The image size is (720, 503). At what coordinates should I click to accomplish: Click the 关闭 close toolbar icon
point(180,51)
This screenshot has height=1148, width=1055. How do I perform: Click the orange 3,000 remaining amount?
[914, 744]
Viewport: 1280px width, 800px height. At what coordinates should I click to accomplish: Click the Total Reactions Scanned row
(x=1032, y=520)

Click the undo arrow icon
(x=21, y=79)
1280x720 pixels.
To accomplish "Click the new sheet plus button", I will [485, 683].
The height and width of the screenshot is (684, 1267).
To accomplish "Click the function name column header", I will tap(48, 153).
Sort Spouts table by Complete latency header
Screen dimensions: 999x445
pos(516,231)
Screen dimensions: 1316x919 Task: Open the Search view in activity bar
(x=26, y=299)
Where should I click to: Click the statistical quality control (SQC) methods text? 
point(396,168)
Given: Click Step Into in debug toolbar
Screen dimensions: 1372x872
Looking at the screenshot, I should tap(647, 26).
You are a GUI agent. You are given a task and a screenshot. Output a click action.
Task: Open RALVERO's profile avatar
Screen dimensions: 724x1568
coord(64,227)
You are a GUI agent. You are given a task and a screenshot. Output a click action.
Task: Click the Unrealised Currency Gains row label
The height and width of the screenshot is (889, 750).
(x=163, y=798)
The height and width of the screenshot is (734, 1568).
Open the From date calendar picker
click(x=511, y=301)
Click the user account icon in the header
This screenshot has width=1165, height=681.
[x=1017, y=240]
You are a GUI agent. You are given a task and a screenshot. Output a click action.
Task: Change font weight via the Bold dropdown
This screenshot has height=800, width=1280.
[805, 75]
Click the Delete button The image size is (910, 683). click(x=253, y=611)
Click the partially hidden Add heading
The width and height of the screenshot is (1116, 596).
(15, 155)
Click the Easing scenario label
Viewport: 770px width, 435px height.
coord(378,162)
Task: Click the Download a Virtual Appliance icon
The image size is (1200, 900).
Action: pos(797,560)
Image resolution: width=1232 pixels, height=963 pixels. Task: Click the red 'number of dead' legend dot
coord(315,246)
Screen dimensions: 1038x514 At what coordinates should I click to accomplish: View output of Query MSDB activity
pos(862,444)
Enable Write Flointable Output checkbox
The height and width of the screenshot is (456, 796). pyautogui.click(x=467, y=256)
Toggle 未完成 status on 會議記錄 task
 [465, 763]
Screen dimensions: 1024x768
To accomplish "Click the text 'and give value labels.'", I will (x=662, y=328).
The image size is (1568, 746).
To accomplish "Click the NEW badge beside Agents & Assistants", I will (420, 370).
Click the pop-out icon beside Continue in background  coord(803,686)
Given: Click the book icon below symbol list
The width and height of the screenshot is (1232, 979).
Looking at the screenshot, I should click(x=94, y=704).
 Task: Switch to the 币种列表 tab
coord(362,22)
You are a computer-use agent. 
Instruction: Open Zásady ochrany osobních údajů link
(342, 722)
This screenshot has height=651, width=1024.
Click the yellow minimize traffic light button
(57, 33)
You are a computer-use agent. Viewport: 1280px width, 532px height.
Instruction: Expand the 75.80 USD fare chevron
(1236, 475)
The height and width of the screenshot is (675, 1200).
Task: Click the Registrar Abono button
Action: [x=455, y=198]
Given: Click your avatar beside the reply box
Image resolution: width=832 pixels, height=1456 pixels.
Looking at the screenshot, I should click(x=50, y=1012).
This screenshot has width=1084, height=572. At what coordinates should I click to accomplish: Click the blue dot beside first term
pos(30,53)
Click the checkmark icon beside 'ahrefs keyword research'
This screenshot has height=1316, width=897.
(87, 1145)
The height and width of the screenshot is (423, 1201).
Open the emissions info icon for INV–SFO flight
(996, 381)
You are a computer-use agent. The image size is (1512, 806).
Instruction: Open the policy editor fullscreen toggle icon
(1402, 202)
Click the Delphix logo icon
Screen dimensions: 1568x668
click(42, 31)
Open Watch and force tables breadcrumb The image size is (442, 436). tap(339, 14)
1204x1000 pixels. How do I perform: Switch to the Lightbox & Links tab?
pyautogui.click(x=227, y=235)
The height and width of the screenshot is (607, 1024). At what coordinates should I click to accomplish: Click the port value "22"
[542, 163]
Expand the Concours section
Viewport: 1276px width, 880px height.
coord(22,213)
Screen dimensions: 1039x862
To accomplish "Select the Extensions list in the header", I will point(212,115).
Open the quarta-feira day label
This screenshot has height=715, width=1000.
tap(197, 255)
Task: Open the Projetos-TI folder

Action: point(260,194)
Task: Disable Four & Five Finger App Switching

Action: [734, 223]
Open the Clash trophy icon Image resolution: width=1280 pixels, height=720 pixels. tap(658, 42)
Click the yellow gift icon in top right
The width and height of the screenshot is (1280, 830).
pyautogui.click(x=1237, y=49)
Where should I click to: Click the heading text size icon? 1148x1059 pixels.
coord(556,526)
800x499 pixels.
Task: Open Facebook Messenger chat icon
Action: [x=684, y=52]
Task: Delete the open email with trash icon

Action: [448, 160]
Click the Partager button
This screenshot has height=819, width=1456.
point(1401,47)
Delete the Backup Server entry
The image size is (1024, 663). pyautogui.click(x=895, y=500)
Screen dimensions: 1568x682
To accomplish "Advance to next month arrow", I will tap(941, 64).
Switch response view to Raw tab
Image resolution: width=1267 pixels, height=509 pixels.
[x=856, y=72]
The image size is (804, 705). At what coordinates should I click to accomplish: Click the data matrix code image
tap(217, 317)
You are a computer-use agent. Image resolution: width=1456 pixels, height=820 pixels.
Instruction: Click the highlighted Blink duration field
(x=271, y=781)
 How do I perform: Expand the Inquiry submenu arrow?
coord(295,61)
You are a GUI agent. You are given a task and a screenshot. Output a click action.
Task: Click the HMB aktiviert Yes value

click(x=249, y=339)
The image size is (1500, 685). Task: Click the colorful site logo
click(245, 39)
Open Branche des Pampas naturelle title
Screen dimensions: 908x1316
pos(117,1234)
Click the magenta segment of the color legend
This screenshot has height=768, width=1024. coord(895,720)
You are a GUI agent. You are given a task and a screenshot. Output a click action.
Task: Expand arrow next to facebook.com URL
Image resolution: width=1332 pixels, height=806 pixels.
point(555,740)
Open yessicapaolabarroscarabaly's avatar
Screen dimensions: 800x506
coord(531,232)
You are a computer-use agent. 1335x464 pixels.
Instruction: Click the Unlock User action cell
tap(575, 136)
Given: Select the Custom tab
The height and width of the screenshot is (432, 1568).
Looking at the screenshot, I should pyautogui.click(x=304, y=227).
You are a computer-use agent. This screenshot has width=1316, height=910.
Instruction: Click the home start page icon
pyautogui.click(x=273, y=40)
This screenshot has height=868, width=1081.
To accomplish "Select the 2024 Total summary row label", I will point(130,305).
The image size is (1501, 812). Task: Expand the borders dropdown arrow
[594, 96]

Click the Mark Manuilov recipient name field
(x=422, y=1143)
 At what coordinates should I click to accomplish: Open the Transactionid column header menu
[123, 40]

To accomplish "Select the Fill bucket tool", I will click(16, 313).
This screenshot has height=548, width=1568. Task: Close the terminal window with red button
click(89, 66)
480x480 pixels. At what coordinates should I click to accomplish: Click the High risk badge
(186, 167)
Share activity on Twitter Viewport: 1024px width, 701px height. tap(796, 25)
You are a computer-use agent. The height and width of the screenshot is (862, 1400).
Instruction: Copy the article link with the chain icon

+---+

■ TASK PROMPT
Rewrite all the records above as a numbered list with one item per line, leaving out the blank lines.

■ OUTPUT OF THE EXERCISE
1. The image size is (720, 503). At what coordinates should I click to accomplish: Click the 关闭 close toolbar icon
2. point(180,51)
3. This screenshot has height=1148, width=1055. How do I perform: Click the orange 3,000 remaining amount?
4. [914, 744]
5. Viewport: 1280px width, 800px height. At what coordinates should I click to accomplish: Click the Total Reactions Scanned row
6. (x=1032, y=520)
7. Click the undo arrow icon
8. (x=21, y=79)
9. 1280x720 pixels.
10. To accomplish "Click the new sheet plus button", I will [485, 683].
11. The height and width of the screenshot is (684, 1267).
12. To accomplish "Click the function name column header", I will tap(48, 153).
13. Sort Spouts table by Complete latency header
14. Screen dimensions: 999x445
15. pos(516,231)
16. Screen dimensions: 1316x919 Task: Open the Search view in activity bar
17. (x=26, y=299)
18. Where should I click to: Click the statistical quality control (SQC) methods text? 
19. point(396,168)
20. Given: Click Step Into in debug toolbar
21. Screen dimensions: 1372x872
22. Looking at the screenshot, I should tap(647, 26).
23. You are a GUI agent. You are given a task and a screenshot. Output a click action.
24. Task: Open RALVERO's profile avatar
25. Screen dimensions: 724x1568
26. coord(64,227)
27. You are a GUI agent. You are given a task and a screenshot. Output a click action.
28. Task: Click the Unrealised Currency Gains row label
29. The height and width of the screenshot is (889, 750).
30. (x=163, y=798)
31. The height and width of the screenshot is (734, 1568).
32. Open the From date calendar picker
33. click(x=511, y=301)
34. Click the user account icon in the header
35. This screenshot has width=1165, height=681.
36. [x=1017, y=240]
37. You are a GUI agent. You are given a task and a screenshot. Output a click action.
38. Task: Change font weight via the Bold dropdown
39. This screenshot has height=800, width=1280.
40. [805, 75]
41. Click the Delete button The image size is (910, 683). click(x=253, y=611)
42. Click the partially hidden Add heading
43. The width and height of the screenshot is (1116, 596).
44. (15, 155)
45. Click the Easing scenario label
46. Viewport: 770px width, 435px height.
47. coord(378,162)
48. Task: Click the Download a Virtual Appliance icon
49. The image size is (1200, 900).
50. Action: pos(797,560)
51. Image resolution: width=1232 pixels, height=963 pixels. Task: Click the red 'number of dead' legend dot
52. coord(315,246)
53. Screen dimensions: 1038x514 At what coordinates should I click to accomplish: View output of Query MSDB activity
54. pos(862,444)
55. Enable Write Flointable Output checkbox
56. The height and width of the screenshot is (456, 796). pyautogui.click(x=467, y=256)
57. Toggle 未完成 status on 會議記錄 task
58.  [465, 763]
59. Screen dimensions: 1024x768
60. To accomplish "Click the text 'and give value labels.'", I will (x=662, y=328).
61. The image size is (1568, 746).
62. To accomplish "Click the NEW badge beside Agents & Assistants", I will (420, 370).
63. Click the pop-out icon beside Continue in background  coord(803,686)
64. Given: Click the book icon below symbol list
65. The width and height of the screenshot is (1232, 979).
66. Looking at the screenshot, I should click(x=94, y=704).
67.  Task: Switch to the 币种列表 tab
68. coord(362,22)
69. You are a computer-use agent. 
70. Instruction: Open Zásady ochrany osobních údajů link
71. (342, 722)
72. This screenshot has height=651, width=1024.
73. Click the yellow minimize traffic light button
74. (57, 33)
75. You are a computer-use agent. Viewport: 1280px width, 532px height.
76. Instruction: Expand the 75.80 USD fare chevron
77. (1236, 475)
78. The height and width of the screenshot is (675, 1200).
79. Task: Click the Registrar Abono button
80. Action: [x=455, y=198]
81. Given: Click your avatar beside the reply box
82. Image resolution: width=832 pixels, height=1456 pixels.
83. Looking at the screenshot, I should click(x=50, y=1012).
84. This screenshot has width=1084, height=572. At what coordinates should I click to accomplish: Click the blue dot beside first term
85. pos(30,53)
86. Click the checkmark icon beside 'ahrefs keyword research'
87. This screenshot has height=1316, width=897.
88. (87, 1145)
89. The height and width of the screenshot is (423, 1201).
90. Open the emissions info icon for INV–SFO flight
91. (996, 381)
92. You are a computer-use agent. The image size is (1512, 806).
93. Instruction: Open the policy editor fullscreen toggle icon
94. (1402, 202)
95. Click the Delphix logo icon
96. Screen dimensions: 1568x668
97. click(42, 31)
98. Open Watch and force tables breadcrumb The image size is (442, 436). tap(339, 14)
99. 1204x1000 pixels. How do I perform: Switch to the Lightbox & Links tab?
100. pyautogui.click(x=227, y=235)
101. The height and width of the screenshot is (607, 1024). At what coordinates should I click to accomplish: Click the port value "22"
102. [542, 163]
103. Expand the Concours section
104. Viewport: 1276px width, 880px height.
105. coord(22,213)
106. Screen dimensions: 1039x862
107. To accomplish "Select the Extensions list in the header", I will point(212,115).
108. Open the quarta-feira day label
109. This screenshot has height=715, width=1000.
110. tap(197, 255)
111. Task: Open the Projetos-TI folder
112. Action: point(260,194)
113. Task: Disable Four & Five Finger App Switching
114. Action: [734, 223]
115. Open the Clash trophy icon Image resolution: width=1280 pixels, height=720 pixels. tap(658, 42)
116. Click the yellow gift icon in top right
117. The width and height of the screenshot is (1280, 830).
118. pyautogui.click(x=1237, y=49)
119. Where should I click to: Click the heading text size icon? 1148x1059 pixels.
120. coord(556,526)
121. 800x499 pixels.
122. Task: Open Facebook Messenger chat icon
123. Action: [x=684, y=52]
124. Task: Delete the open email with trash icon
125. Action: [448, 160]
126. Click the Partager button
127. This screenshot has height=819, width=1456.
128. point(1401,47)
129. Delete the Backup Server entry
130. The image size is (1024, 663). pyautogui.click(x=895, y=500)
131. Screen dimensions: 1568x682
132. To accomplish "Advance to next month arrow", I will tap(941, 64).
133. Switch response view to Raw tab
134. Image resolution: width=1267 pixels, height=509 pixels.
135. [x=856, y=72]
136. The image size is (804, 705). At what coordinates should I click to accomplish: Click the data matrix code image
137. tap(217, 317)
138. You are a computer-use agent. Image resolution: width=1456 pixels, height=820 pixels.
139. Instruction: Click the highlighted Blink duration field
140. (x=271, y=781)
141.  How do I perform: Expand the Inquiry submenu arrow?
142. coord(295,61)
143. You are a GUI agent. You are given a task and a screenshot. Output a click action.
144. Task: Click the HMB aktiviert Yes value
145. click(x=249, y=339)
146. The image size is (1500, 685). Task: Click the colorful site logo
147. click(245, 39)
148. Open Branche des Pampas naturelle title
149. Screen dimensions: 908x1316
150. pos(117,1234)
151. Click the magenta segment of the color legend
152. This screenshot has height=768, width=1024. coord(895,720)
153. You are a GUI agent. You are given a task and a screenshot. Output a click action.
154. Task: Expand arrow next to facebook.com URL
155. Image resolution: width=1332 pixels, height=806 pixels.
156. point(555,740)
157. Open yessicapaolabarroscarabaly's avatar
158. Screen dimensions: 800x506
159. coord(531,232)
160. You are a computer-use agent. 1335x464 pixels.
161. Instruction: Click the Unlock User action cell
162. tap(575, 136)
163. Given: Select the Custom tab
164. The height and width of the screenshot is (432, 1568).
165. Looking at the screenshot, I should pyautogui.click(x=304, y=227).
166. You are a computer-use agent. This screenshot has width=1316, height=910.
167. Instruction: Click the home start page icon
168. pyautogui.click(x=273, y=40)
169. This screenshot has height=868, width=1081.
170. To accomplish "Select the 2024 Total summary row label", I will point(130,305).
171. The image size is (1501, 812). Task: Expand the borders dropdown arrow
172. [594, 96]
173. Click the Mark Manuilov recipient name field
174. (x=422, y=1143)
175.  At what coordinates should I click to accomplish: Open the Transactionid column header menu
176. [123, 40]
177. To accomplish "Select the Fill bucket tool", I will click(16, 313).
178. This screenshot has height=548, width=1568. Task: Close the terminal window with red button
179. click(89, 66)
180. 480x480 pixels. At what coordinates should I click to accomplish: Click the High risk badge
181. (186, 167)
182. Share activity on Twitter Viewport: 1024px width, 701px height. tap(796, 25)
183. You are a computer-use agent. The height and width of the screenshot is (862, 1400).
184. Instruction: Copy the article link with the chain icon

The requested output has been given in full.